Since arriving in the islands, Jessica had learned much of the rich history, which was forever touted as colorful and splendid, spoken of by the bus driver, the porter and the waiter as well as the tour guides. She'd learned that in the 18th century, King Kame- hameha, a chief from the big island of Hawaii, began an ambitious campaign to conquer all of the islands. He took Oahu in 1795 in one of the last and bloodiest of battles. All along, the king had been conducting a healthy business in firearms with Western ships arriving in Hawaii. Gunpowder and flintlocks were the King's new black magic.

When the islands were consolidated, the traders discovered a wealthy bounty in Honolulu Bay, the largest deepwater harbor in the islands. Ships began to arrive from all over the world, particularly Europe and America, and by 1820 New England missionaries were disembarking, eager to civilize and convert the native population to Christianity. Soon after came the great whaling ships, filled with randy, roughish seamen. By 1840 King Kamehameha III decreed that Honolulu on Oahu-the gathering place-would be the permanent residence of the up-till-then- nomadic royal court.

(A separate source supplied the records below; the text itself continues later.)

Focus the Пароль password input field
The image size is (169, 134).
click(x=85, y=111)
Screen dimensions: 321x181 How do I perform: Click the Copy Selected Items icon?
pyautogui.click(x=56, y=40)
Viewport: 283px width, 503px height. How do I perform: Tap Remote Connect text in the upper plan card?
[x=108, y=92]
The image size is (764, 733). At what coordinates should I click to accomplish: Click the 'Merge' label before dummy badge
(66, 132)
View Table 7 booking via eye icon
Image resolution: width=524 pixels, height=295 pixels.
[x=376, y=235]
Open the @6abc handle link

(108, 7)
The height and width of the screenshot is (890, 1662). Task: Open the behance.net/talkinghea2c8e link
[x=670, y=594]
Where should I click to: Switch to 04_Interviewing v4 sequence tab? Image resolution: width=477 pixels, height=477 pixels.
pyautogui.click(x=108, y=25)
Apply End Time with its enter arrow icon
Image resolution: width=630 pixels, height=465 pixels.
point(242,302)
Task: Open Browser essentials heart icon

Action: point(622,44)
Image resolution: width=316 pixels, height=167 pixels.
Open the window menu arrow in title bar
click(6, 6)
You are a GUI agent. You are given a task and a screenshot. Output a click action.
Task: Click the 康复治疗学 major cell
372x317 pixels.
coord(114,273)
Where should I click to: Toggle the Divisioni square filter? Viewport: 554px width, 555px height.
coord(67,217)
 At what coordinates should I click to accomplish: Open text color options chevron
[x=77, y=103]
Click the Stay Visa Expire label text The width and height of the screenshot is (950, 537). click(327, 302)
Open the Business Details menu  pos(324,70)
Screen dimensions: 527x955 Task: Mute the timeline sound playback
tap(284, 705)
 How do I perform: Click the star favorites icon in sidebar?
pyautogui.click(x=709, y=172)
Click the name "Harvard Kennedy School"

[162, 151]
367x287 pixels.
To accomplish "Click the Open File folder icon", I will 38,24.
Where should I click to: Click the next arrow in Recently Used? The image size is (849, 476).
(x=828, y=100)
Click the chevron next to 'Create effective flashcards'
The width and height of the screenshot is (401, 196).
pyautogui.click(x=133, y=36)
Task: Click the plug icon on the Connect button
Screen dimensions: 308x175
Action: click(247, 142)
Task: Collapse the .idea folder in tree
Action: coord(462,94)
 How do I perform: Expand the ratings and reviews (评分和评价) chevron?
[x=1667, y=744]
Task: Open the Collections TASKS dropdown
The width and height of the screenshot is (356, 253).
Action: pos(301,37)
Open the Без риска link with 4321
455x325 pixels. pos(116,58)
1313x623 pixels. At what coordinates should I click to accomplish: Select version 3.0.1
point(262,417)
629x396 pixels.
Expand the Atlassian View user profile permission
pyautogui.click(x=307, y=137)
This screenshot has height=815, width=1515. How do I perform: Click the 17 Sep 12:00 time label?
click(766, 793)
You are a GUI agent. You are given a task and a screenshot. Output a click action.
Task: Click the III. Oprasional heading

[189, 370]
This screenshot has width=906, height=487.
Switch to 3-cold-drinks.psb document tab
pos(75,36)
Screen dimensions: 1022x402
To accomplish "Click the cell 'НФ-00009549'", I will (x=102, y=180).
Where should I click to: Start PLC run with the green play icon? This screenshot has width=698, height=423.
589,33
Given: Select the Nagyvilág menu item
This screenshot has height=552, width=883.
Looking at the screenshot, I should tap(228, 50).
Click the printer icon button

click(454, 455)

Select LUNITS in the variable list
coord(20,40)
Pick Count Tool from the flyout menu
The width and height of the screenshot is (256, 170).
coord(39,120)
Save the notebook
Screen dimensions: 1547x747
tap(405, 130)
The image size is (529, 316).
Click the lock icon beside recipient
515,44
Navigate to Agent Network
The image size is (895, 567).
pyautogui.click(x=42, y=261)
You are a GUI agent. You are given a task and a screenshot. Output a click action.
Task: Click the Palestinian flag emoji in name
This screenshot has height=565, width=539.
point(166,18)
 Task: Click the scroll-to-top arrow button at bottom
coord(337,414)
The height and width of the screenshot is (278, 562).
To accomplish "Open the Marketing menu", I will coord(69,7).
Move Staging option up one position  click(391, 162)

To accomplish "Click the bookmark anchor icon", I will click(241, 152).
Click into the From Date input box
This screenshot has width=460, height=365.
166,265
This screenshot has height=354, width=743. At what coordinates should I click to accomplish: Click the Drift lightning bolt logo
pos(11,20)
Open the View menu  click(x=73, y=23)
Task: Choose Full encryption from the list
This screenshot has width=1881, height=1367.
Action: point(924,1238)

It was not long before Hawaiian women of nobility were wearing bustles, and the men were sporting epaulets. Palaces and summer retreats, the size of Georgia mansions, were built in the humid island capital. On the greens these same Hawaiians played cricket and held musical soirees.

As with all such pasts, time had erased everything but a few passing evidences of that life, so that Honolulu today was virtuous in a much different fashion. It looked for all the world to be Miami, Florida, if you could ignore the sweeping grandeur of the volcanic mountain ranges rimming it while the plane swept around the island and found the pattern, facing due east now, having come a full 180 degrees about. They were on final approach.

Jessica's ankles throbbed with the sudden drop of the plane, the sensation reminding her of the scars to her ankles, each Achilles heel having been severed by a maniacal killer she'd come here to forget. For a year now she'd had to use a cane, but thanks to remarkable reconstructive surgery, she leaned less and less on the damned inhibiting thing. In fact, secretly she believed it time to lose the cane.